Rhiannon was transported to the nearest hospital after they stabilized her at the office. In the emergency room, doctors continuously worked on her for several hours, but nobody knew what was wrong. At one point, I remember Rhiannon holding my finger so tightly. I was standing above her, and I remember her looking up at me. She looked at me and it was as if she said “It’s okay, Mommy. Everything will be okay.” I felt then that it was all going to be all right and that Rhiannon recognized me as her mommy. She was holding my finger so tight for such a sick little angel who was going through so much.
Shortly thereafter, however, doctors called Flight for Life for Children’s Hospital in Denver, where still nobody knew what was going on. Finally, a doctor told us Rhiannon might be doing better. However, that night we were asked if we were religious and if we wanted to see a priest. We said yes we were catholic but no, there was no reason for that; she will be fine.
Despite this, though, they called in the priest to baptize Rhiannon. Why, we thought, would she need to be baptized in the NICU if everything is going to be fine? At that point, we realized that something was not right. As if we weren’t scared enough all ready, this put the fear of God into us. This was not the way our daughter was supposed to be baptized. This was not where she was supposed to be.
We were told a little later that she had stabilized that we could lie down to get some rest in a room right next to NICU and that they would come get us if anything changed. About two hours later, doctors pulled us aside and said that they had been working on Rhiannon continuously and that they had done everything that they could do. She was now being kept alive only by life support. Doctors did not know what was going on, but it had taken over Rhiannon’s entire body, and in the short period, all of her organs had shut down.
The priest came again – this time to give Rhiannon her last rites – and at 5 a.m. we were told there was nothing left to do. We had to make the decision to take Rhiannon off the only thing that was keeping her with us. So we took her in our arms as the doctors took her off all of the machines and promised us that she was not in any kind of pain. We held our daughter and rocked her until she passed away silently in our arms.
Even at that time, we did not know what happened. Literally over night Rhiannon had gone from picture-perfect healthy to being gone. We spent a week not knowing anything until finally our pediatrician called and said he wanted to come to the house because he had the test results. He came over that day – the day before her funeral – and said that Rhiannon had contracted an enterovirus, which the doctors at Children’s had only seen a couple of times.

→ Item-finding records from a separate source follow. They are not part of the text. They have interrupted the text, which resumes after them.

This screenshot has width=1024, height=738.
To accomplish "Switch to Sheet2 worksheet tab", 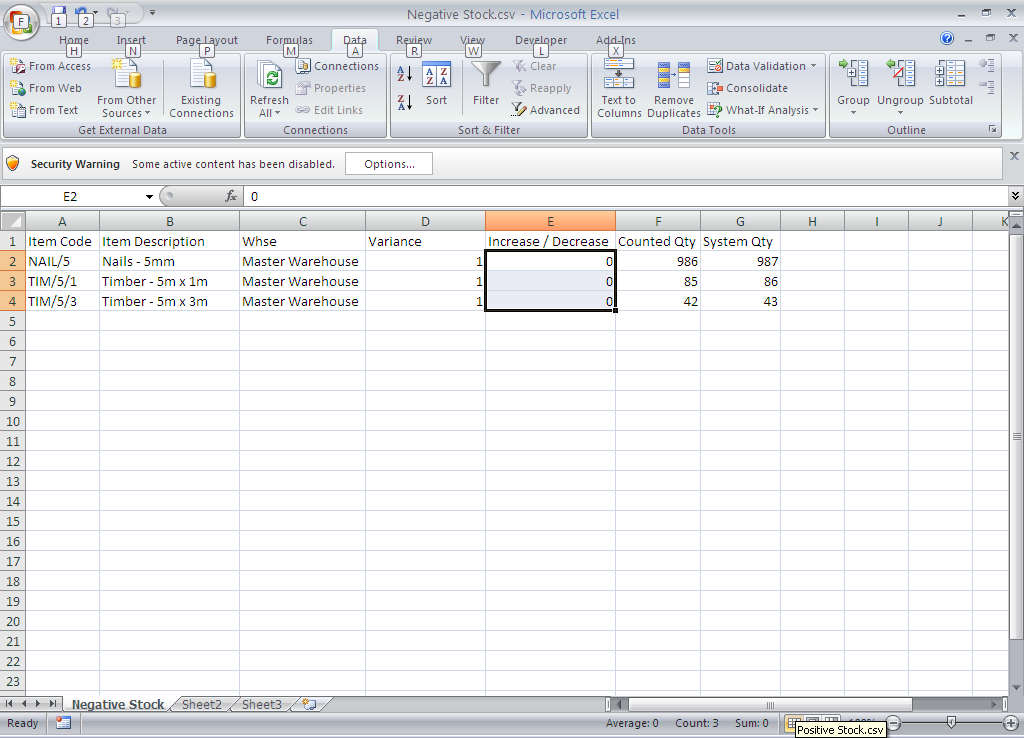I will point(201,705).
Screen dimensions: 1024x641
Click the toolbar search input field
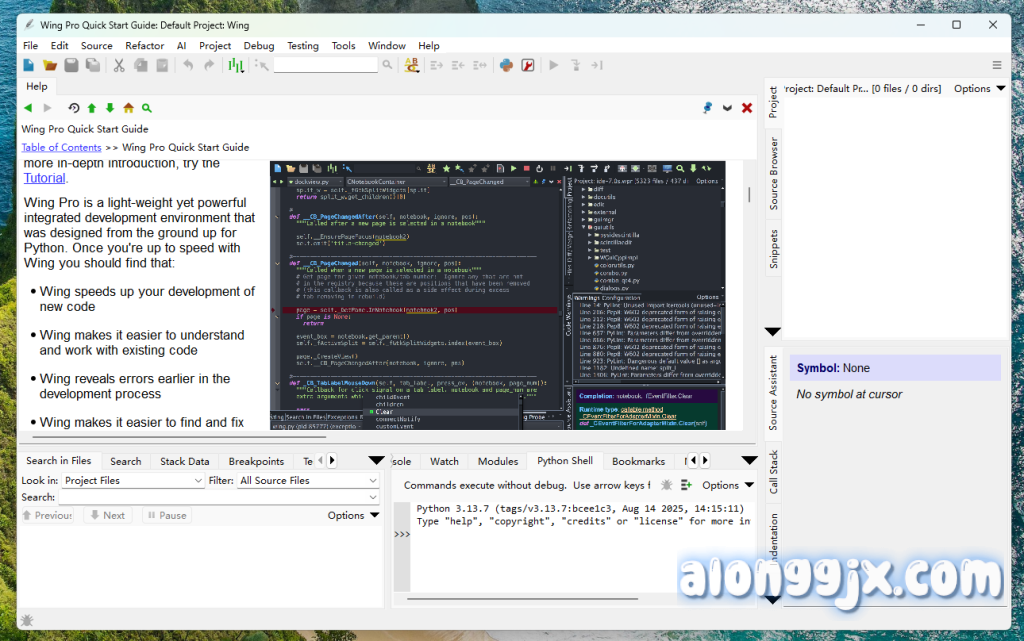pos(326,65)
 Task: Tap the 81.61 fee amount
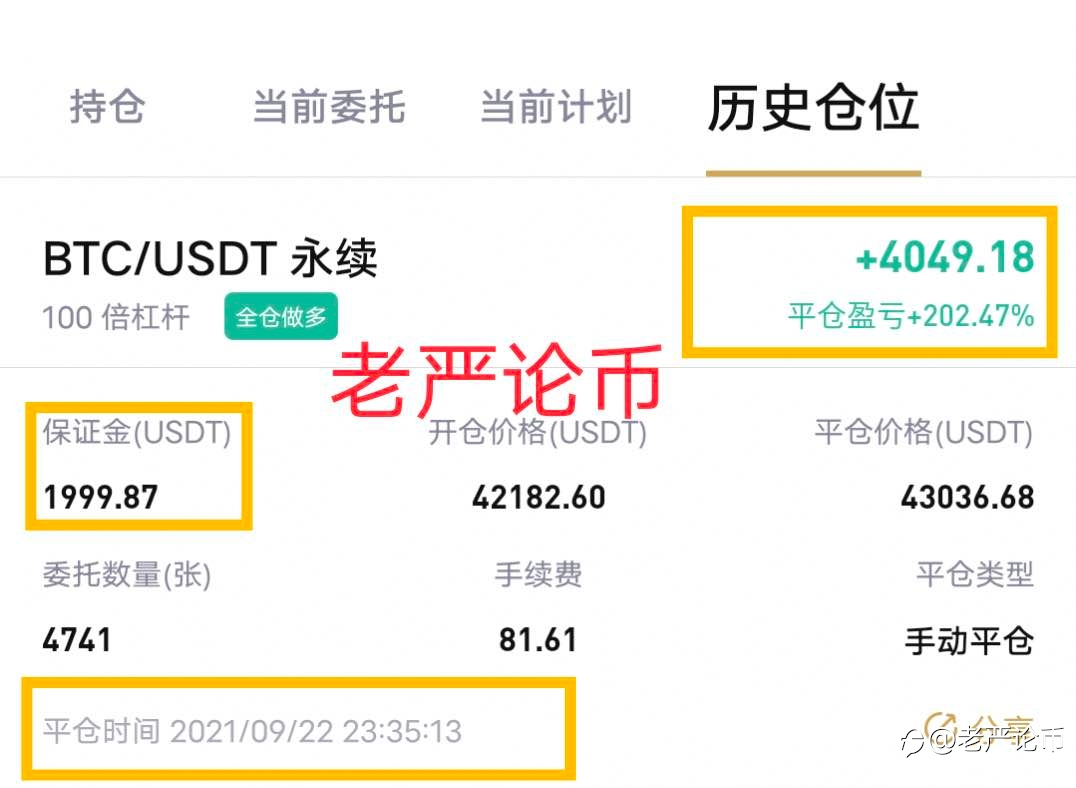pyautogui.click(x=537, y=640)
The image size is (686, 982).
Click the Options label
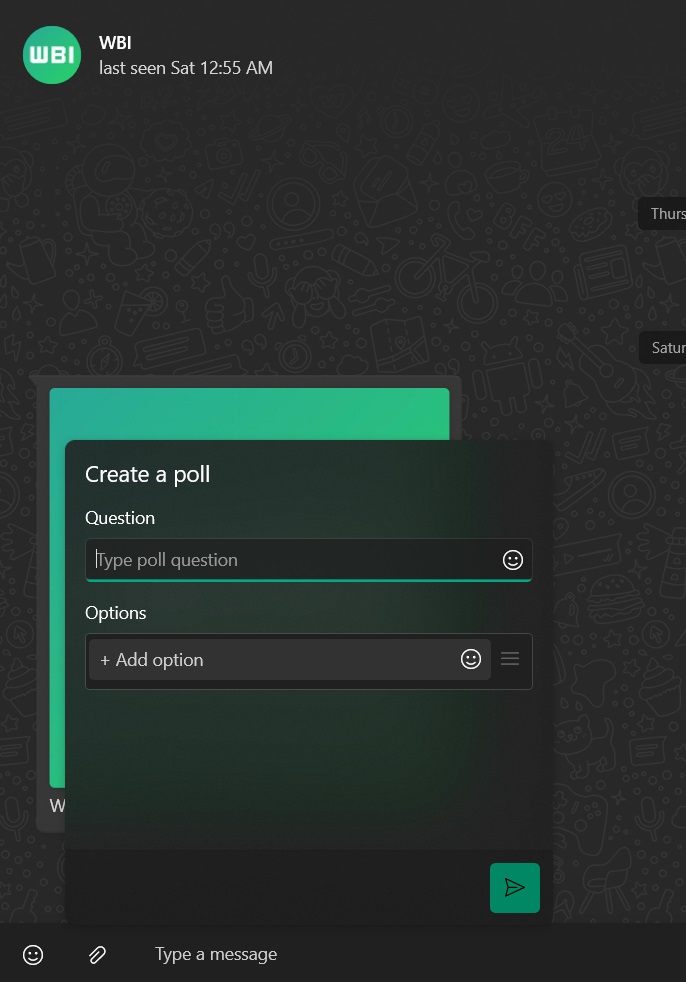pos(116,613)
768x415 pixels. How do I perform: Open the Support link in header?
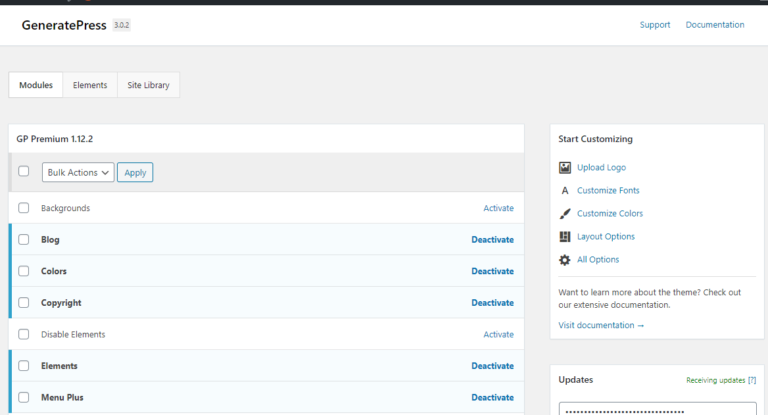[655, 25]
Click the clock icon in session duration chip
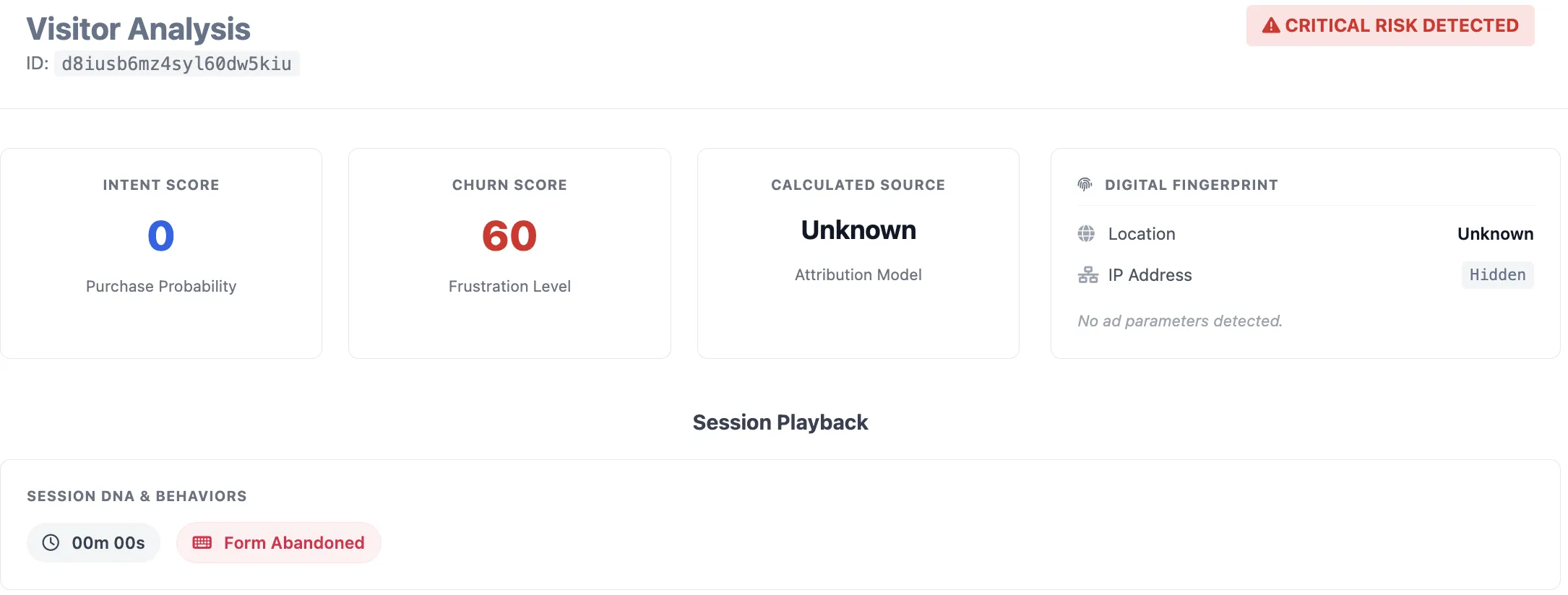Image resolution: width=1568 pixels, height=595 pixels. click(x=51, y=543)
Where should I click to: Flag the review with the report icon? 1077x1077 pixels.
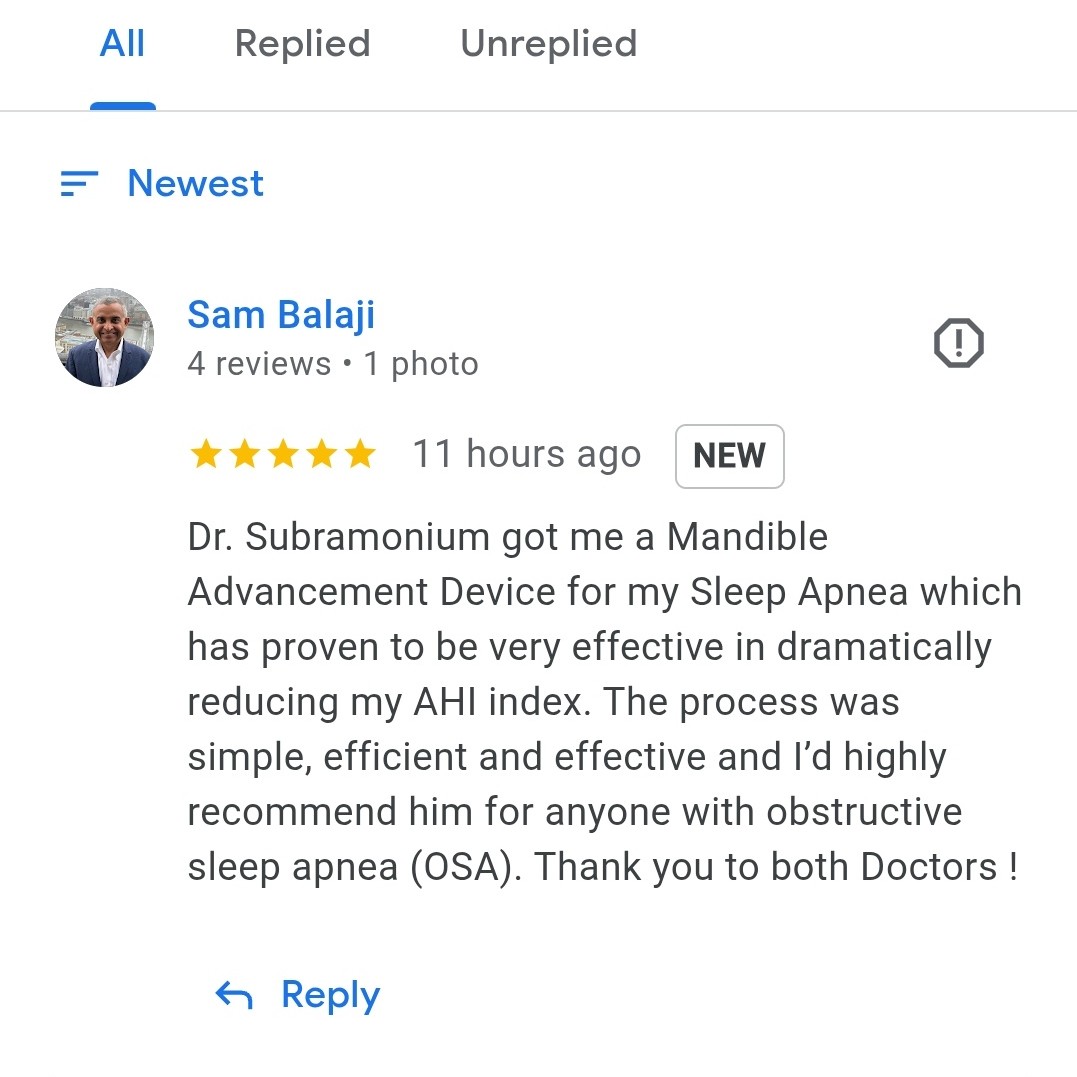[x=958, y=343]
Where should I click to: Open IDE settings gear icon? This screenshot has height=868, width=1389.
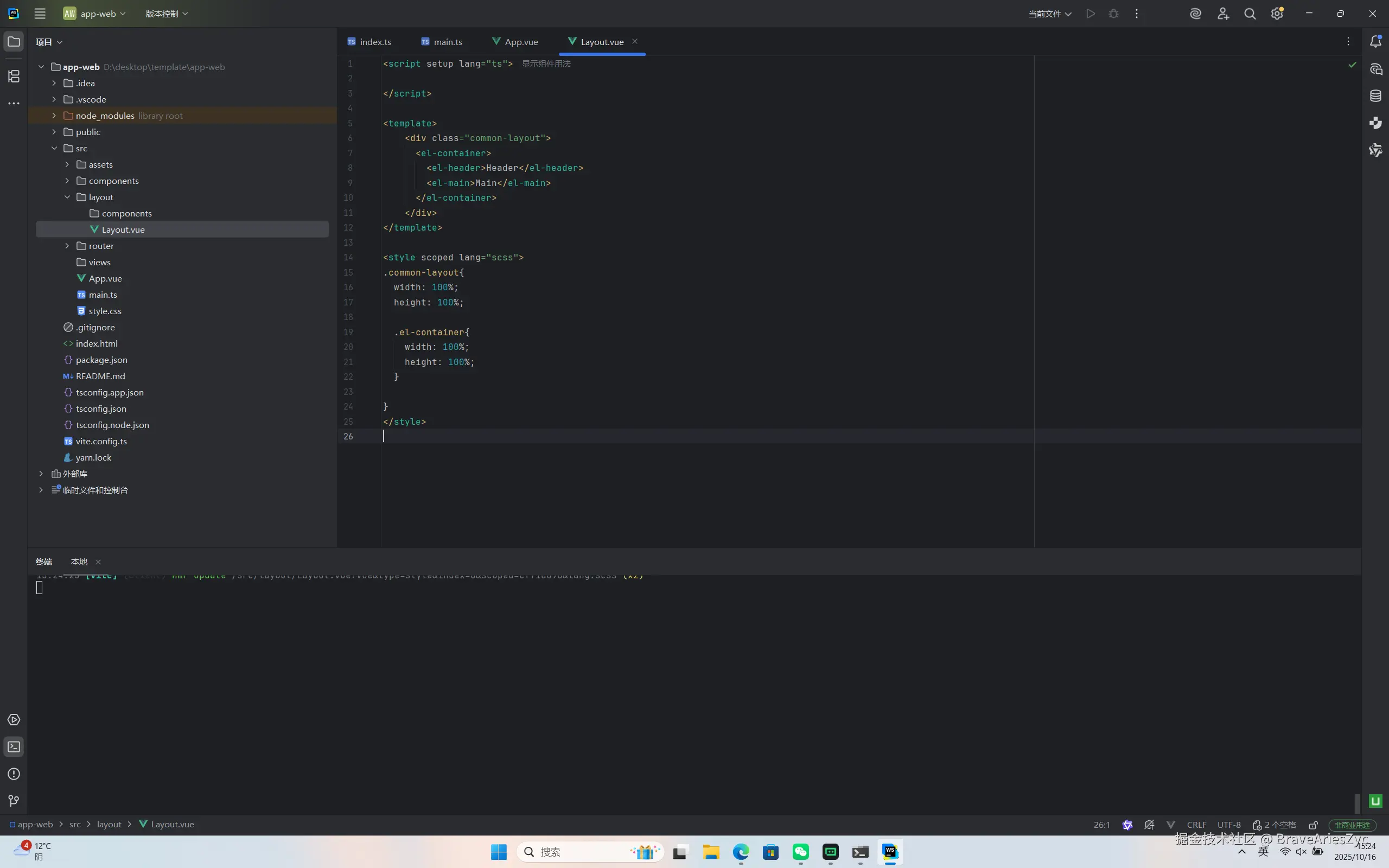1277,14
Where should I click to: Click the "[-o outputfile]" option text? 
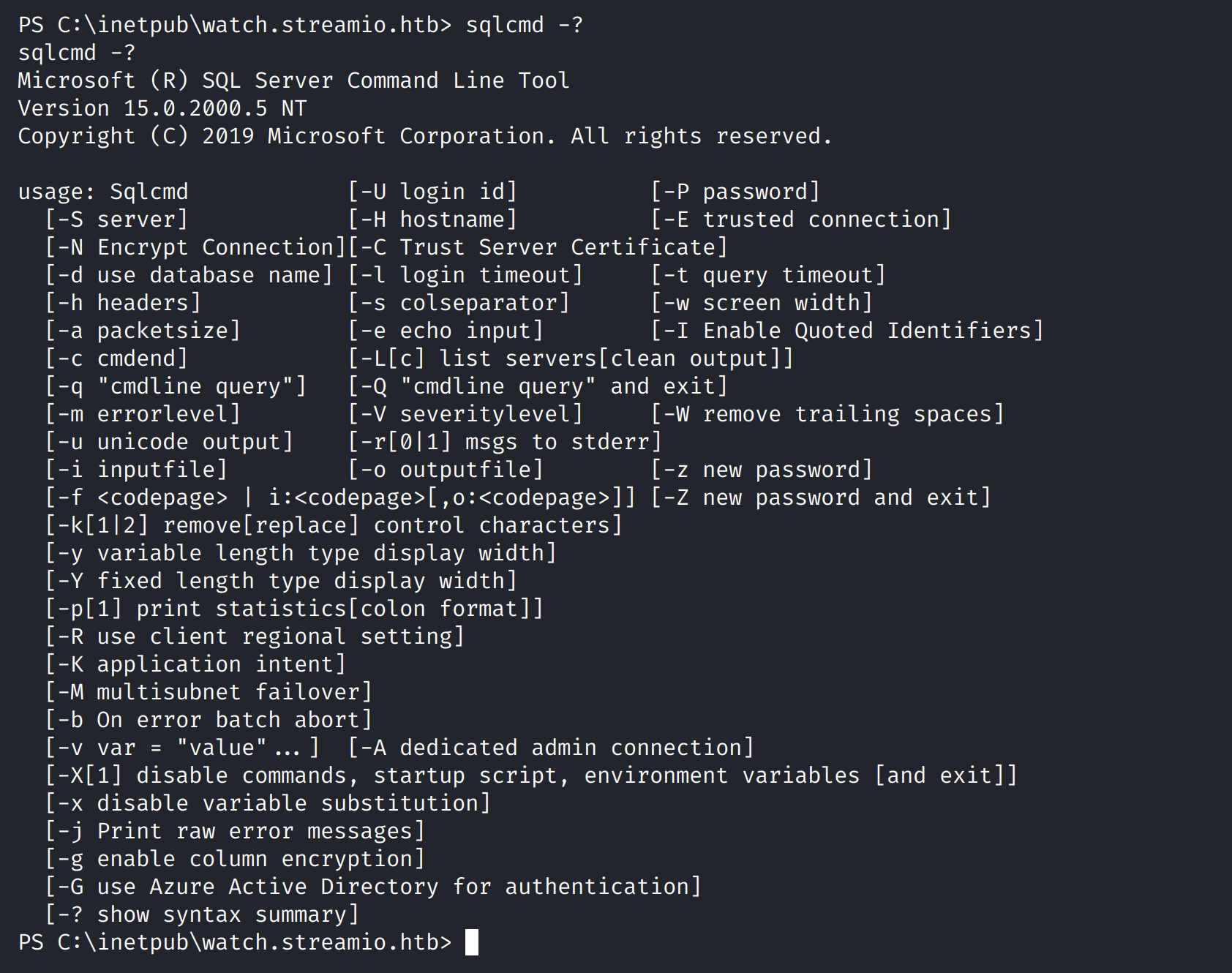446,470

He said there was nothing we could have done; the symptoms Rhiannon had had were common baby symptoms; and if we had come in that morning, he would have told us the same thing. The virus could have come from anybody who visited Rhiannon or she very well could have gotten it from the hospital before we ever left. We struggled to understand the complexity of the situation. As wonderful as our doctor was, he only knew what he had pulled off-line because he had never seen this virus before.
While he was very good about reassuring us that there was nothing we could have done, we were left without anybody to talk to or who knew any additional information. We went to a support group at Children’s Hospital, but we never had the feeling that there was somebody who actually knew what we had gone through. Nobody else had lost a child for the same reason we had.
In April 2007 I was reading a parenting magazine when I came across the full-page ad for R Baby, and I had to look at it twice. They had lost Rebecca at 9 days old – the exact same age as Rhiannon when she passed away. The symptoms were eerily similar, and I felt goose bumps cover my body. It was comforting and a kind of relief. I felt like it was really meant for me to find that ad.
I soon contacted Phyllis Rabinowitz, at which time she invited us to be her guests at the R Baby Foundation fundraiser. It was there that we realized how big this foundation really was and how much we needed to be an active part in it. We needed to be part of this for Rhiannon and for all the children out there whose lives have been lost much too soon.